Korea’s KFCC, Canada’s CPPIB join MBK for Woori bid
The W95 trillion ($90 billion) Korea Federation of Community Credit Cooperatives, one of the country’s biggest institutional investors, has aligned itself with local private-equity firm MBK Partners in a bid to acquire Woori Financial Group.
Jeung Jae-ho, managing director and head of KFCC’s fund-management division, says the firm is working with MBK and other partners in submitting a formal bid to the Ministry of Strategy and Finance that is due on August 17.
The $150 billion Canada Pension Plan Investment Board is also working with MBK to help finance the proposed acquisition, say people familiar with the deal, but CPPIB officials involved could not be reached for comment by press time.
MBK is one of three private-equity funds, along with Vogo and T-Stone, expected to submit bids to acquire the government’s controlling 57% stake in Woori, valued at $6 billion based on Friday's share price.

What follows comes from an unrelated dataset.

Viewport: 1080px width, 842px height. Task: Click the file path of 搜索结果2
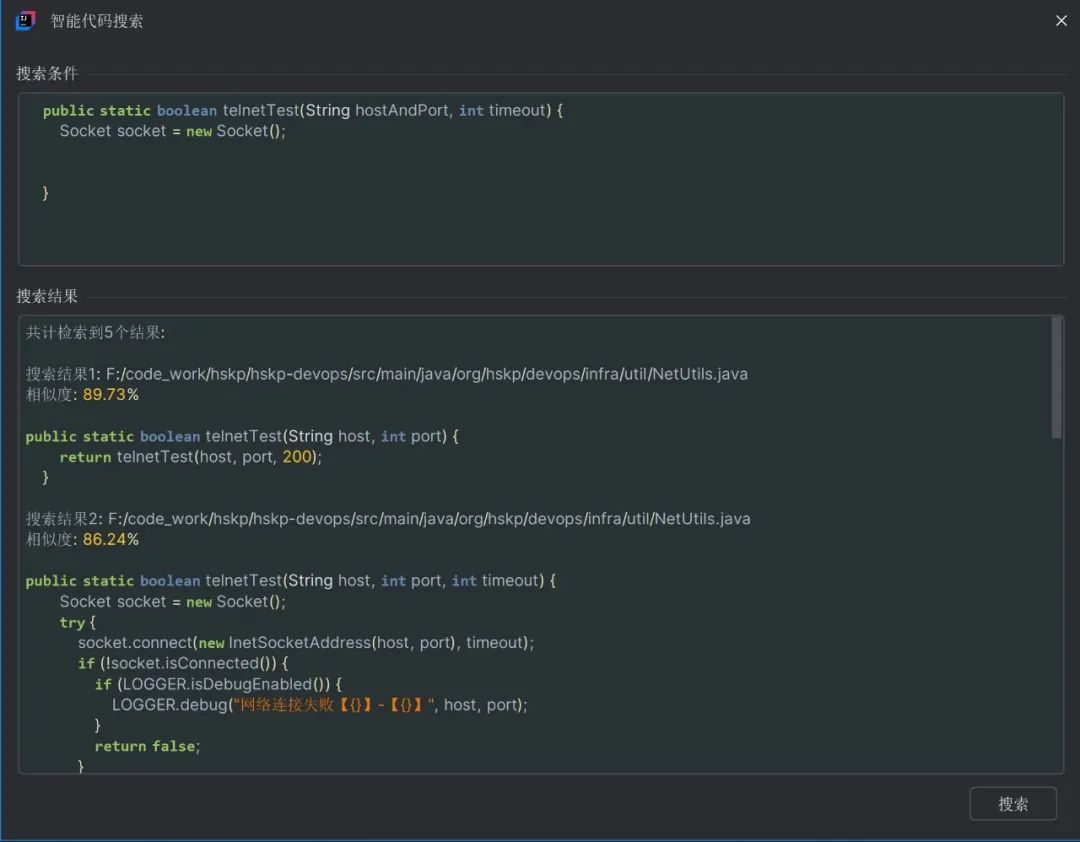pos(428,519)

Jeung joined KFCC last year to run its investment operations, but he is an investment banker by background, having worked at BNP Paribas and Shinhan Financial Securities.
He says MBK partner Michael Kim had once sought to partner with KFCC to acquire Korea Exchange Bank in the mid-2000s. Although that bid didn’t go far, it prompted Kim to suggest to KFCC that it provide most of the cash for the Woori acquisition. Kim declined to comment.
Jeung pushed the idea internally, and management supported it.
The finance ministry will review the PE fund bids with an eye to advancing two pitches to a final round of due diligence, with a winner to be announced by September, at which point they would enter negotiations with the government.
The government could decide not to accept any of the bids from private-equity funds, notes Jeung. That may be why MBK was keen to bring on board a local anchor institution – although the market had long speculated that another top-tier name such as Shinhan or Kookmin was more likely.
Jeung acknowledges that KFCC is not a top-tier bank. On the contrary, it is a collection of local cooperatives that lend to lower-income individuals. But that, he says, is why KFCC should be viewed as a good fit: only KFCC would combine its large, low-income businesses with a top-tier financial group serving wealthier clients.
There’s more to KFCC’s bid than math, however.
“We want to acquire Woori as a matter of self-confidence,” Jeung says. “We have lots of money and assets, but we don’t get recognised as an important financial institution. If we acquire Woori, we can feel pride.”
He says KFCC has plenty of cash ready to be deployed and would look to invest in at least 30% of Woori, which would cost around W4 trillion. However Jeung says KFCC is not looking to get involved directly in management of the bank. “We’d just be a stockholder,” he says.
It is not known whether Vogo or T-Stone have lined up Korean financial institutions to support their own bids.